> WHAT YOU WILL DO: Could you output, word for word, only the lines from the line with "The image size" to the end of the entries, including both ends? Omit the pictures.

###

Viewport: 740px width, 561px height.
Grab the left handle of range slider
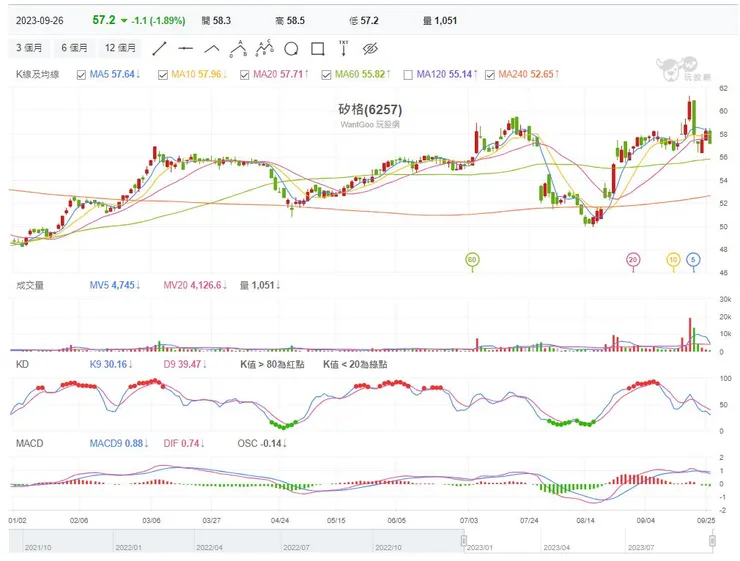463,542
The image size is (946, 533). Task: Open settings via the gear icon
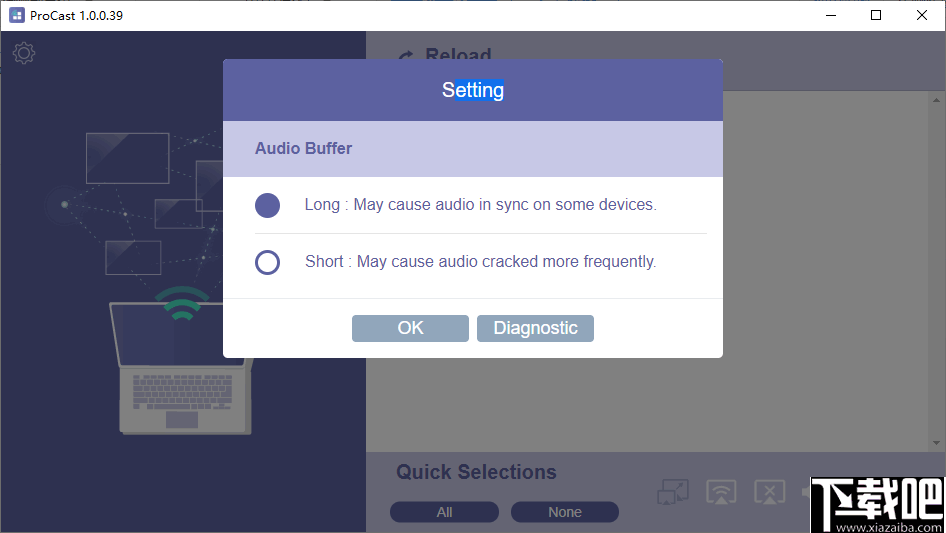pos(24,53)
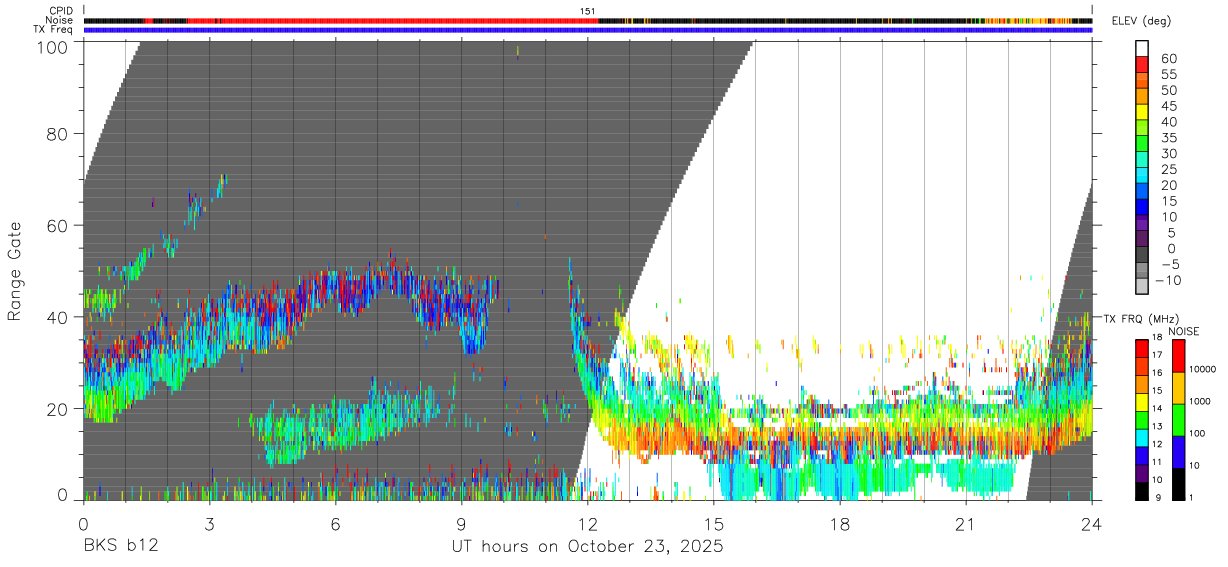
Task: Select the black 9 MHz TX FRQ swatch
Action: click(x=1143, y=490)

###

> SOLUTION FOR THIS PROBLEM:
The image size is (946, 533). Task: Open settings via the gear icon
pos(24,53)
Task: Select the black 9 MHz TX FRQ swatch
Action: click(x=1143, y=490)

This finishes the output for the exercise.